O presidente dos Estados Unidos, Barack Obama, sugeriu em discurso nesta quinta-feira no Cairo "um novo começo" entre os Estados Unidos e os muçulmanos de todo o mundo, e afirmou que "o ciclo de suspeitas e discórdia precisa terminar".
Ele afirmou que os Estados Unidos "não estão nem nunca estarão" em guerra contra o Islã, mas advertiu que seu país fará de tudo para enfrentar extremistas que representem uma ameaça à segurança do país.
Ao fim de seu discurso na Universidade do Cairo, na capital egípcia, o presidente americano foi ovacionado pela platéia. O evento já era esperado como o ponto alto de seu giro pelo Oriente Médio, que tem o objetivo de tentar reduzir as tensões entre seu país e os países árabes ou islâmicos.
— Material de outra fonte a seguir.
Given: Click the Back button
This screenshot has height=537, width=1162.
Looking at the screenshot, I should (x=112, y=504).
"Venho aqui para buscar um novo começo entre os Estados Unidos e os muçulmanos em todo o mundo; um começo baseado em interesses e respeito mútuos; um começo baseado na verdade de que os Estados Unidos e o Islã não são únicos; e de que não precisam competir entre si. Pelo contrário, eles se sobrepõem e dividem princípios comuns - princípios de Justiça e progresso, tolerância e dignidade de todos os seres humanos", afirmou Obama em seu discurso.
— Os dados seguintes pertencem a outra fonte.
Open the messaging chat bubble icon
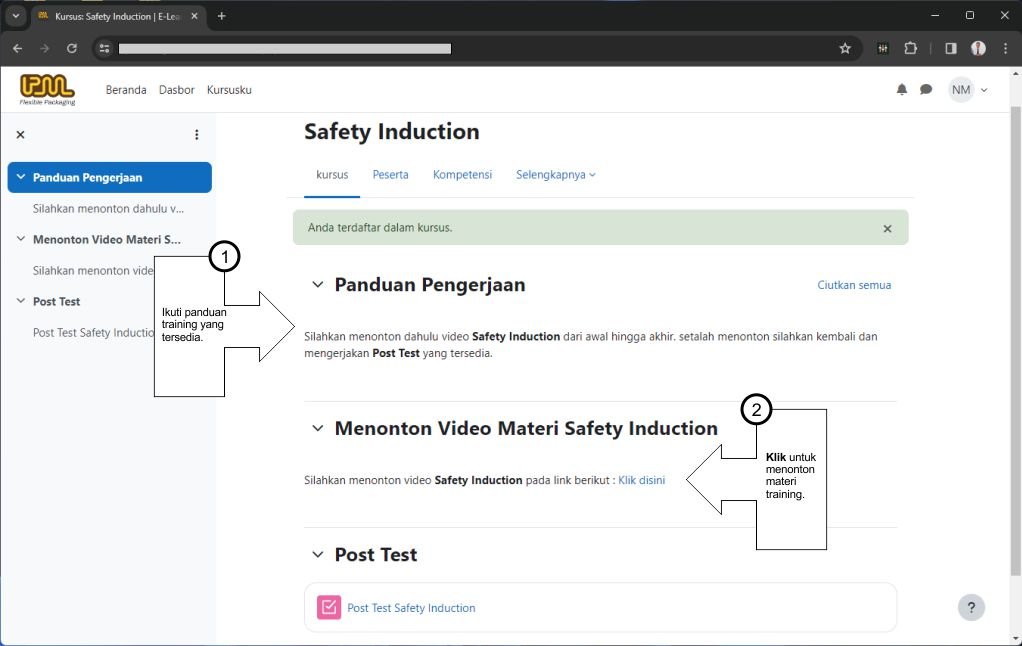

Obama disse que as tensões que marcam as atuais relações entre os Estados Unidos e os muçulmanos em todo o mundo "estão enraizadas em forças históricas que vão além de qualquer debate político atual" e que são exploradas por uma minoria de muçulmanos extremistas.
Obama discursa na Universidade do Cairo
Discurso no Cairo teve objetivo de reduzir tensões com muçulmanos
"Enquanto nossas relações forem definidas por nossas diferenças, vamos fortalecer aqueles que semeiam o ódio no lugar da paz e que promovem o conflito no lugar da cooperação que poderia ajudar todos os nossos povos alcançarem a Justiça e a prosperidade. Este ciclo de suspeitas e discórdia precisa acabar", afirmou.